Cultura Noviembre 21, 2018

La base del entendimiento por la lengua y la literatura

Libros Cafayate

El lenguaje es nuestro principal y más rico medio de comunicación, y conviene cuidarlo no sólo por respeto hacia él, ni por un afán puramente intelectual, sino también porque el conocimiento de la lengua nos aporta beneficios muy diversos, desde el reconocimiento social hasta una mayor facilidad de acceso al mundo laboral.

La lengua, en su aspecto oral, con el tiempo, los usos y los lugares se desvirtúa y diversifica, corriendo el peligro de diferenciarse excesivamente y atomizarse. En su aspecto escrito, el riesgo de la diversificación es menor, pero real.

La ortografía, que enseña a escribir correctamente las palabras, pretende mantener la unidad de la lengua mediante la unificación de criterios y unos usos en la expresión escrita.

La utilización de diccionarios, para conocer o recordar el uso de la lengua, resolver dudas, evitar los errores más frecuentes y enriquecer el léxico, es indispensable.

Debe tenerse presente, sobre todo, que nunca es tarde para empezar a conquistar las palabras y a incrementar el interés por la lectura.

La literatura es una herramienta básica de autoaprendizaje, para que los lectores puedan expresar, de forma oral o escrita, lo que realmente quieren comunicar.

Debe tenerse en cuenta que los libros funcionan como índice de cultura y que a través de ellos la ortografía deja de ser una amenaza velada.

La ortografía es la base del buen entendimiento.
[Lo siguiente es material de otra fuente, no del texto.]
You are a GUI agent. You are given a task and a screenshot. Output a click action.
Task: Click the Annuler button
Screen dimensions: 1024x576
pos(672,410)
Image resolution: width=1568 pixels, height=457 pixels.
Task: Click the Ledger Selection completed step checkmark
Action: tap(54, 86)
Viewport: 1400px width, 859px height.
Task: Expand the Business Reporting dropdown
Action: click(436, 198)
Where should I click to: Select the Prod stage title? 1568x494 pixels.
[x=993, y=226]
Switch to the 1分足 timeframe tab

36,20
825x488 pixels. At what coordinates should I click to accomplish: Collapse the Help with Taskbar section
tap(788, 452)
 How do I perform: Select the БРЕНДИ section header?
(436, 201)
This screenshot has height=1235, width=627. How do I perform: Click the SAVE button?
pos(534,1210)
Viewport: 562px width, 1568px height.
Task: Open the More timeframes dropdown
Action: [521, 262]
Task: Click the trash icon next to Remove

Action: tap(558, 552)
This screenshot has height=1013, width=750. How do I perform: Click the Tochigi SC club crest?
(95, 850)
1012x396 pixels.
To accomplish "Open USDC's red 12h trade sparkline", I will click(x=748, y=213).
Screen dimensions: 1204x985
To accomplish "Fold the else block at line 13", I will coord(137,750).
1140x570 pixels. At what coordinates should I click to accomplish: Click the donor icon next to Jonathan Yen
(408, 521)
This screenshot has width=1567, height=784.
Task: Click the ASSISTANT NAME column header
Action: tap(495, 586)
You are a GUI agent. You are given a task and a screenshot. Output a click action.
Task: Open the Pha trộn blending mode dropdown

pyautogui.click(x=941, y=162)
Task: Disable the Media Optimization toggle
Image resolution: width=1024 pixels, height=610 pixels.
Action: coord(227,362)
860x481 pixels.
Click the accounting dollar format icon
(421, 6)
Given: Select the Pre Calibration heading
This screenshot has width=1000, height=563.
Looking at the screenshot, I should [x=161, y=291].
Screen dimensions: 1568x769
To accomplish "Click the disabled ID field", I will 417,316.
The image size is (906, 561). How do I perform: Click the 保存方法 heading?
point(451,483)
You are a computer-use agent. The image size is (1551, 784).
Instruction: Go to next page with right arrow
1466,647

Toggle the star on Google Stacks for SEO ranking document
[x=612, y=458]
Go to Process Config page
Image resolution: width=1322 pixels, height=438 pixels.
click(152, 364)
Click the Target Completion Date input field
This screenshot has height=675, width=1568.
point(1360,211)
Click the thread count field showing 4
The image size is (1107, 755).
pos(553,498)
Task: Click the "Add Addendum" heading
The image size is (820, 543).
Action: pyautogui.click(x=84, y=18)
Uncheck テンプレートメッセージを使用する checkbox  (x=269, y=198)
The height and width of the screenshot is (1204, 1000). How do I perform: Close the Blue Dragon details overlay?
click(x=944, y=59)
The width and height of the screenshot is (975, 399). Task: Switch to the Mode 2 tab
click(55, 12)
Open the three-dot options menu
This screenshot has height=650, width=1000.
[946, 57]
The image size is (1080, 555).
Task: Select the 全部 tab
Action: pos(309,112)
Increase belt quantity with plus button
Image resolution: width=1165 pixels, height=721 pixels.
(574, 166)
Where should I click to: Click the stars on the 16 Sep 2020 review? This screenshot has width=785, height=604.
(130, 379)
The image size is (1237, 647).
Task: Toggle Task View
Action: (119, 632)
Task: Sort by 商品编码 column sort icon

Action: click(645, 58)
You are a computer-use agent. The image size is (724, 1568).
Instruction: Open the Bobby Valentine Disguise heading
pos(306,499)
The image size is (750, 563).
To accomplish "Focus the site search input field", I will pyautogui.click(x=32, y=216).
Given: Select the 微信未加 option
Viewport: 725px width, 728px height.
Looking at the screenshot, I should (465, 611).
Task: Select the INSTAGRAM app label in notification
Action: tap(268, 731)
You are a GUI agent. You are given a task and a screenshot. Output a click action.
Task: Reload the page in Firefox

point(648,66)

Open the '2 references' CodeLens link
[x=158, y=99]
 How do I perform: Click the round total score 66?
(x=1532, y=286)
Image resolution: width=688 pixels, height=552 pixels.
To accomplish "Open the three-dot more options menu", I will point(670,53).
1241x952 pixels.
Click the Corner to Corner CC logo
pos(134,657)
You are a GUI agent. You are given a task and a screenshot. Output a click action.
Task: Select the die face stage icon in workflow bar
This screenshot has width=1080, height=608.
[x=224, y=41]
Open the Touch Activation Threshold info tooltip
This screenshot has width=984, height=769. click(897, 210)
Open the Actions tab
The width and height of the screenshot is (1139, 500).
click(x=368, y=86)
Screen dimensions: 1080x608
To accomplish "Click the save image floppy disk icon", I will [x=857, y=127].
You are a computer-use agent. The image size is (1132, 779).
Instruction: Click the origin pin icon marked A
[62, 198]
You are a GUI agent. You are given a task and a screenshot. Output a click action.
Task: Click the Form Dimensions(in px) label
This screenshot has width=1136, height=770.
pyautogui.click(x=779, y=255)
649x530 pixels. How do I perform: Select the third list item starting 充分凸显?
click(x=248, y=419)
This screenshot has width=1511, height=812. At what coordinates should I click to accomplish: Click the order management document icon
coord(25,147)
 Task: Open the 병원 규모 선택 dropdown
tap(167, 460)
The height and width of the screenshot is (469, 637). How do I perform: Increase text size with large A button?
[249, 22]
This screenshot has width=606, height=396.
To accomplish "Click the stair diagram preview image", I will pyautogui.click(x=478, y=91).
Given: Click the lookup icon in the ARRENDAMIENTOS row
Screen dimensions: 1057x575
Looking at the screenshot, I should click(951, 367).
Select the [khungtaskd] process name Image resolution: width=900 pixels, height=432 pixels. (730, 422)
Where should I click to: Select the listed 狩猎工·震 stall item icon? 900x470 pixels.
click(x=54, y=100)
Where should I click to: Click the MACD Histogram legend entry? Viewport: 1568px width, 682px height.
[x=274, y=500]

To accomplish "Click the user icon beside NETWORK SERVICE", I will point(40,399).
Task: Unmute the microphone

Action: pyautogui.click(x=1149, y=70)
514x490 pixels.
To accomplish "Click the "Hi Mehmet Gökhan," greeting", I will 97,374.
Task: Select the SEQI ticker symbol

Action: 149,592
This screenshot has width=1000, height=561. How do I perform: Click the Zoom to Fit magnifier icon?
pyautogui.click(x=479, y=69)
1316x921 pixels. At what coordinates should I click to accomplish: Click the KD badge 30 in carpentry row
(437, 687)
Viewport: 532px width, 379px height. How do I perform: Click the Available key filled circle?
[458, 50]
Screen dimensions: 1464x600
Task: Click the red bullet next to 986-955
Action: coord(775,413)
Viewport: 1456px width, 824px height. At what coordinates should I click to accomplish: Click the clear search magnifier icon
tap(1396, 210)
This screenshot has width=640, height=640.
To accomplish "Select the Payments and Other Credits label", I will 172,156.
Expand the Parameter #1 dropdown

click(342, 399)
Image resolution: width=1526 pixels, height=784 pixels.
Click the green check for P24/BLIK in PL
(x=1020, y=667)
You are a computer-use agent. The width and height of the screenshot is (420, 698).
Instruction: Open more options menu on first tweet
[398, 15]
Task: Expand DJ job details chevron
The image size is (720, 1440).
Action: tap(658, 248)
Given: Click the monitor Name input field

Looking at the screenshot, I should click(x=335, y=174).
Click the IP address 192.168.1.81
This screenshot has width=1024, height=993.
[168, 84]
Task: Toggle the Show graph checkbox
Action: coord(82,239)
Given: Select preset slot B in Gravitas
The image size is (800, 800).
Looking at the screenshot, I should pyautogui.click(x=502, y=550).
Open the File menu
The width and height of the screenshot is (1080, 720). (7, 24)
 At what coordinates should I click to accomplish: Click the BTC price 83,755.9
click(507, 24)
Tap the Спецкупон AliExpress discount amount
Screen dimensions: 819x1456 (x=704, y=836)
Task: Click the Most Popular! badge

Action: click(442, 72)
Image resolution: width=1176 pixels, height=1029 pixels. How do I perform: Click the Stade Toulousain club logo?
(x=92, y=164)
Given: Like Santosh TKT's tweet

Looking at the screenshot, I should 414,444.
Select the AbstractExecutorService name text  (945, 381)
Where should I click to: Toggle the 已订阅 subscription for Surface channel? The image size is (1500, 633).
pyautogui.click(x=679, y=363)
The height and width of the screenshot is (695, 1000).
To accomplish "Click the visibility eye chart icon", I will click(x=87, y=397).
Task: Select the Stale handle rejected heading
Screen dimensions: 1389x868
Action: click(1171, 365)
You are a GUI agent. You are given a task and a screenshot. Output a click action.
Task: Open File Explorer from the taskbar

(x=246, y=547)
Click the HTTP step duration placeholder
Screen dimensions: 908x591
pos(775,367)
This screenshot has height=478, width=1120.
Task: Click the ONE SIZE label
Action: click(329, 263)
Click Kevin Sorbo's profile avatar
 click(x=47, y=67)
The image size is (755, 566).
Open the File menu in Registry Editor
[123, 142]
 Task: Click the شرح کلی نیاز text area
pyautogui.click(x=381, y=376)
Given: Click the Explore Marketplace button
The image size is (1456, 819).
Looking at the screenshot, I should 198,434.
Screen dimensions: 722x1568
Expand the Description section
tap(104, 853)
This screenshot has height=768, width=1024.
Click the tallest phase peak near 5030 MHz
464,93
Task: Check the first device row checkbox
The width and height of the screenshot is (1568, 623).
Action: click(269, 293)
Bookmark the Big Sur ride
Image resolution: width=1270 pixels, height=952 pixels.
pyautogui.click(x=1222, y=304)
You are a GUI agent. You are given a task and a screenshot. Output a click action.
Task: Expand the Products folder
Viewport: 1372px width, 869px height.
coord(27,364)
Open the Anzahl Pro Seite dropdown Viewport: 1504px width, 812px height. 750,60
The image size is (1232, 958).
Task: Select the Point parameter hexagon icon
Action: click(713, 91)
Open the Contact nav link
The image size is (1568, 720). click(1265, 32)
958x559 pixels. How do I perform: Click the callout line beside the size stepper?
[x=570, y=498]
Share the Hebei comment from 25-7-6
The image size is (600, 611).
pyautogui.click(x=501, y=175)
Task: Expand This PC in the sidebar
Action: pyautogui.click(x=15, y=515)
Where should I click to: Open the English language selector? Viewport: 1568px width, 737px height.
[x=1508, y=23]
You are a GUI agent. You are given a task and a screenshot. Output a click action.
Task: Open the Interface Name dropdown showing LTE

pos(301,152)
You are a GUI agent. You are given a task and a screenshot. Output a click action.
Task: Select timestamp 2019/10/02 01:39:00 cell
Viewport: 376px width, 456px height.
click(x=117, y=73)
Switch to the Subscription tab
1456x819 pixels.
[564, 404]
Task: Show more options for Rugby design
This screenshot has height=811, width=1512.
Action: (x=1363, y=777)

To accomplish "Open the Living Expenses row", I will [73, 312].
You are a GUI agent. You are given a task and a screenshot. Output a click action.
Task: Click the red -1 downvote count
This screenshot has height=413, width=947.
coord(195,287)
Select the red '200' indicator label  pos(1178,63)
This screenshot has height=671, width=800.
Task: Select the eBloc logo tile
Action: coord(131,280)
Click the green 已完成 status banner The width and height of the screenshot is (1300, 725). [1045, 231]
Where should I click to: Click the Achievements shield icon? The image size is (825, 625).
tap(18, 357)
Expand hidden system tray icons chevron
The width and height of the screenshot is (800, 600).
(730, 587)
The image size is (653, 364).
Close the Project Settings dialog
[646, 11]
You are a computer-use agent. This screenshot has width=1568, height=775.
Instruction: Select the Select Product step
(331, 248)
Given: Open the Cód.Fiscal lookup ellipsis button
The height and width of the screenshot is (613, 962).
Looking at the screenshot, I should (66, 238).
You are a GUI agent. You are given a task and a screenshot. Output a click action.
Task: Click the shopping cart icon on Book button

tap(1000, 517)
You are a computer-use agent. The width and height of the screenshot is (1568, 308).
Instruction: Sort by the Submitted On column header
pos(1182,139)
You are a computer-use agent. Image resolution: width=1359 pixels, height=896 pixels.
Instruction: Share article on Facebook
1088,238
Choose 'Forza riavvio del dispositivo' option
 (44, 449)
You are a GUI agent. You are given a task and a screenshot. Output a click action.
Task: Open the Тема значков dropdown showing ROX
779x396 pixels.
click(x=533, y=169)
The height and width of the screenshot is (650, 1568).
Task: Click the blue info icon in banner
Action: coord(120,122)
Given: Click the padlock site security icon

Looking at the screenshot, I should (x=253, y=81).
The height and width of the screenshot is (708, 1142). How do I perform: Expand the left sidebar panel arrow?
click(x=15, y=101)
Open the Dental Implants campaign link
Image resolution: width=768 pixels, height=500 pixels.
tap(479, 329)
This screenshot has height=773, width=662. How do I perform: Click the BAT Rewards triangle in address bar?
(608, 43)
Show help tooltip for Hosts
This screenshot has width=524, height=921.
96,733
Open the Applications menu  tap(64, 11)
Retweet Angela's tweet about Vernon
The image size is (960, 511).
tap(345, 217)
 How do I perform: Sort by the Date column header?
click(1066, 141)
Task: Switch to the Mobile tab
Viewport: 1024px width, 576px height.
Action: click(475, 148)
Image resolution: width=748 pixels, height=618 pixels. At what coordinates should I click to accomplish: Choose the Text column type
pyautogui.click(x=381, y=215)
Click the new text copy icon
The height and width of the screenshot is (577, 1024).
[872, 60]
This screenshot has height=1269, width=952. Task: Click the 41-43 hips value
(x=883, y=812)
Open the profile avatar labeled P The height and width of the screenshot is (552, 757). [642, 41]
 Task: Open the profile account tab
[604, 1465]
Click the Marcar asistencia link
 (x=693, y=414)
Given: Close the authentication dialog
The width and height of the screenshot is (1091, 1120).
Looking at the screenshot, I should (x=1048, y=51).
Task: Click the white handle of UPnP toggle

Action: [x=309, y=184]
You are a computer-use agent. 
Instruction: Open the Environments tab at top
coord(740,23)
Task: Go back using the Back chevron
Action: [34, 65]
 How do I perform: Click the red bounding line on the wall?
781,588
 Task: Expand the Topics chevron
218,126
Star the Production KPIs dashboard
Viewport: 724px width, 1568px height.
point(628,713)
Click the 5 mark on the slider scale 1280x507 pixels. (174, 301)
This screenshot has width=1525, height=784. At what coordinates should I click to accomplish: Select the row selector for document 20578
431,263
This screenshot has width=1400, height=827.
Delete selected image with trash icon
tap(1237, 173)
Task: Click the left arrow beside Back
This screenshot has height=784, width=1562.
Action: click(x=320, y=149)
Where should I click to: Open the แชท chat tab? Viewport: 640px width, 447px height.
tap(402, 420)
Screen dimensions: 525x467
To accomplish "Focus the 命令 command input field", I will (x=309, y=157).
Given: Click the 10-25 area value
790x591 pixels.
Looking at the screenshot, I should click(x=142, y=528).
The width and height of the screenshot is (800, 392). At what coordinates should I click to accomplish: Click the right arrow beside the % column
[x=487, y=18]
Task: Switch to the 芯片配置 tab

Es lo que permite que una persona pueda entender lo que otra escribe.

El lenguaje da sustento a los criterios fundamentales de la comunicación a través de la correcta utilización de los signos lingüísticos, de los términos y conceptos, y de las respuestas que se tienen en cuenta.

La literatura es el formato comunicacional y difusor de cultura y conocimiento más efectivo de la historia.

Con el interés que cada persona demuestre por expresarse correctamente, con cierta regularidad y constancia, muy pronto podrá llegar a dominar la lengua y no a la inversa, ser dominado por ella.